The question is whether eliminating the pulmonary overcirculation from PDA will help reduce the risk of BPD in the current era of NICU care. This study makes it difficult to know if it was actually the treatment of the PDA that made the difference, or improved care trajectory of premature infants. Since therapeutic interventions are not benign, clinicians must carefully weigh risks and benefits of any therapy. To achieve that, we need a large RCT of catheter device closure vs medication in extremely premature patients which proves superiority over expectant management.
- Chess, P.R., et al., Pathogenesis of bronchopulmonary dysplasia. Semin Perinatol, 2006. 30(4):p. 171-8.
- Benitz, W.E., Patent Ductus Arteriosus in Preterm Infants. Pediatrics, 2016. 137(1).
- Mailaparambil, B., et al., Genetic and epidemiological risk factors in the development of bronchopulmonary dysplasia. Dis Markers, 2010. 29(1): p. 1-9.
- Philip, R., et al., Hemodynamic and clinical consequences of early versus delayed closure of patent ductus arteriosus in extremely low birth weight infants.

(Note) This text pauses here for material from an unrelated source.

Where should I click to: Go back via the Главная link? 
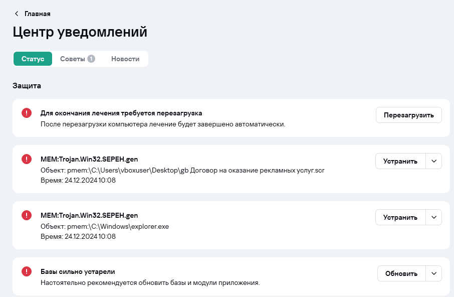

J Perinatol, 2021. 41(1): p. 100-108.
- Ibrahim, T., et al., Selective Treatment of PDA in High-Risk VLBW Infants With Birth Weight ≤800 g or <27 Weeks and Short-Term Outcome: A Cohort Study. Front Pediatr, 2020. 8: p. 607772.
- Kumar, K.R., et al., Association of Atrial Septal Defects and Bronchopulmonary Dysplasia in Premature Infants. J Pediatr, 2018. 202: p. 56-62.e2.
- Lingappan, K., et al., Sex-specific differences in neonatal hyperoxic lung injury. American Journal of Physiology-Lung Cellular and Molecular Physiology, 2016. 311(2): p. L481-L493.
- Fulton, C.T., et al., Gene Expression Signatures Point to a Male Sex-Specific Lung Mesenchymal Cell PDGF Receptor Signaling Defect in Infants Developing Bronchopulmonary Dysplasia. Sci Rep, 2018. 8(1): p. 17070.
- Sathanandam, S., et al., Initial clinical experience with the Medtronic Micro Vascular Plug™ in transcatheter occlusion of PDAs in extremely premature infants. Catheter Cardiovasc Interv, 2017. 89(6): p. 1051-1058.